At work I have been complimented for being an excellent worker, for being able to complete my tasks fast and well, and so forth. Granted, by job is not rocket science, but all the same, my co-workers can see that I am hard-working and respect them.
Switch back to my life as a graduate student. None of my professors, not even my advisors seem interesting in conversing with me for longer than 5 minutes, they are too busy. I doubt any one knows basic things about me. I have never had a chance to have an intellectual discussion. I am seen as "unprofessional". I "laugh too much" (I didn't know enjoying life was a crime), and I apparently present some odd appearance to them. I feel like, if only they got to know and see the real me, to get past their assumptions about "graduate students" and what they should be, that maybe they could see I have potential.

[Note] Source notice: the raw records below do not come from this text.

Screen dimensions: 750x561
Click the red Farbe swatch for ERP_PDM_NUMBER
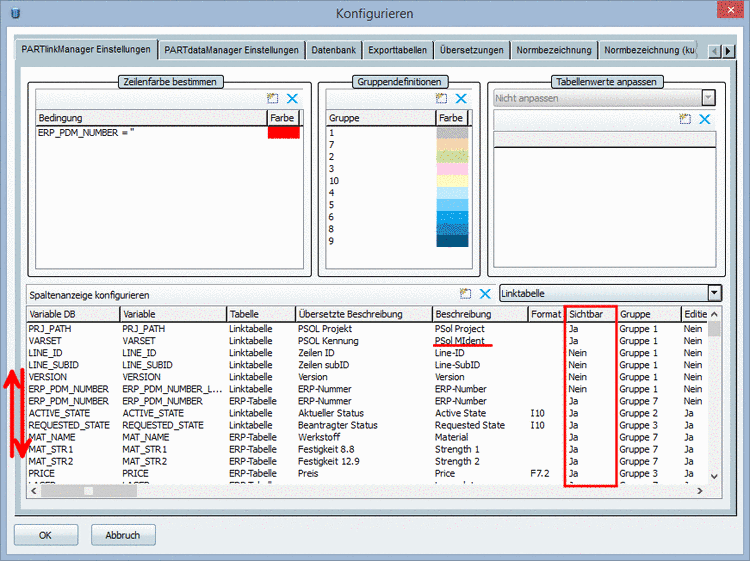point(283,133)
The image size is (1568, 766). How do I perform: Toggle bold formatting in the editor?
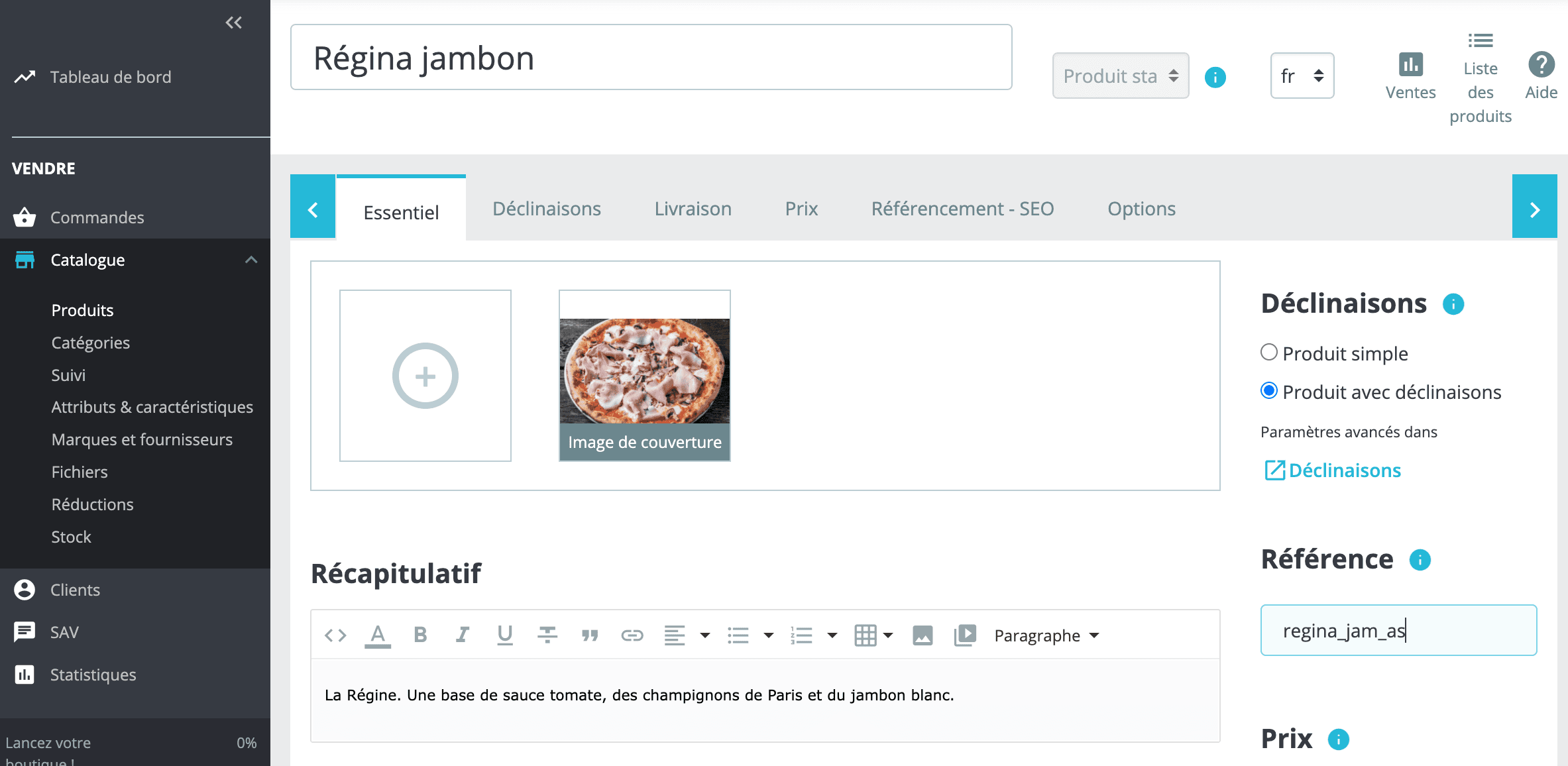click(x=420, y=635)
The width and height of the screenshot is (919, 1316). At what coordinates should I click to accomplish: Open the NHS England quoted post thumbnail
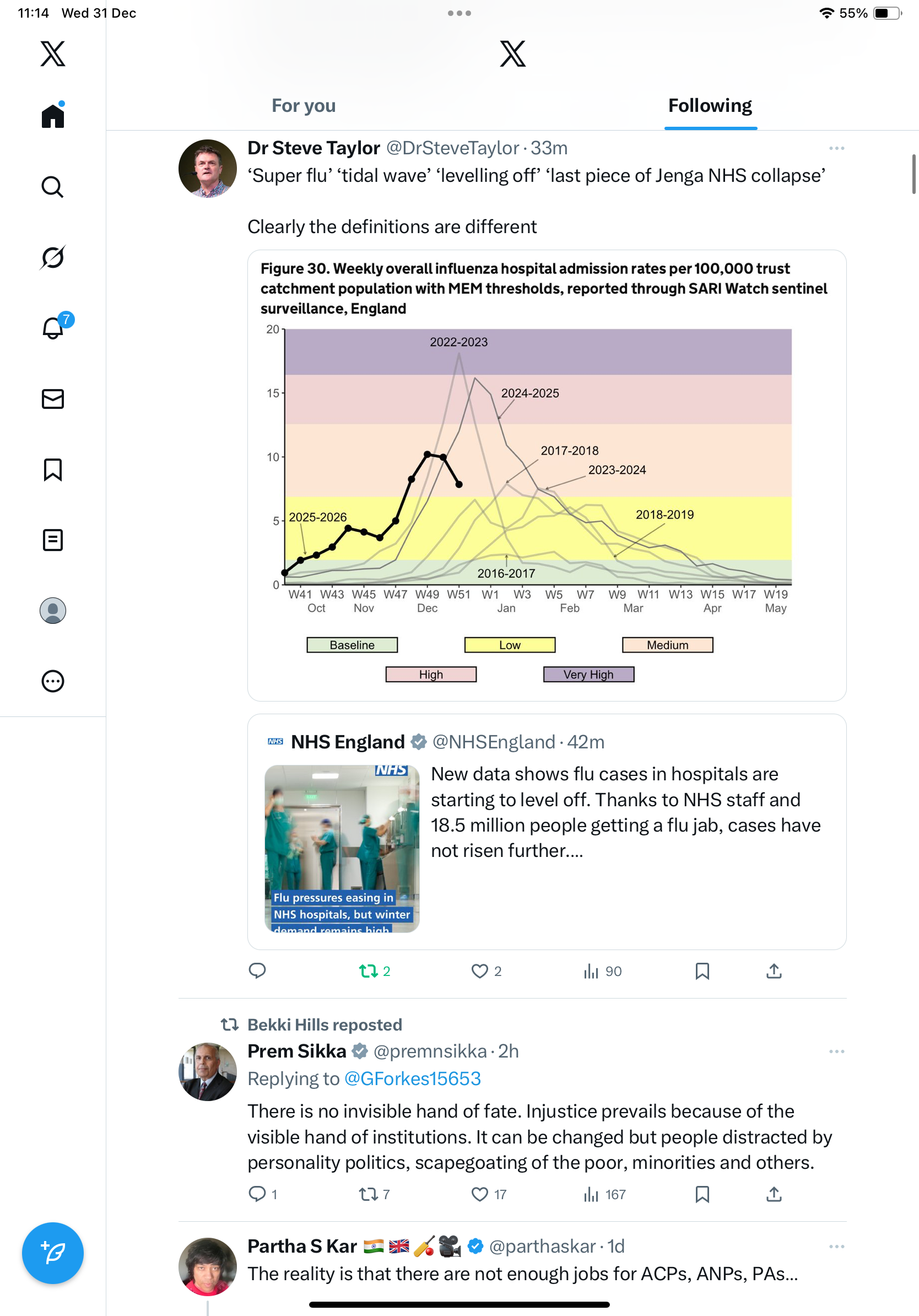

Maybe I am different, maybe I present myself in a different way. But I don't see anything wrong with laughing, or being passionate about what I study. I believe that helps me, not acts as a detriment to my education.
When I came to grad school, I didn't know what to expect. Since then I have learned a great deal in terms of learning about theories, organizing and writing, and so forth. I see much progress in my work. But still I am seen as exactly the same person as when I entered grad school. I am seen as someone who doesn't exist. The person they think constructed through their assumptions and cultural expectations, but never really got to know.
I don't buy into their system, I'm not here to play chess. I am here to learn. Maybe I don't conform to their rules about what a "graduate student" should think, feel, act, and say, but I have never conformed. It's not my way. And I don't see it as a negative. It's what makes me who I am.
I will get as much as I can out of here, in the time I have left. I may have no funding. I may be "master tracked" already, prejudged and sent down the line, but I won't let it stop me. My goal was to learn about what I am passionate about. That's still my plan. In whatever time I have left, that's what I'll do. I'm just not going to play chess.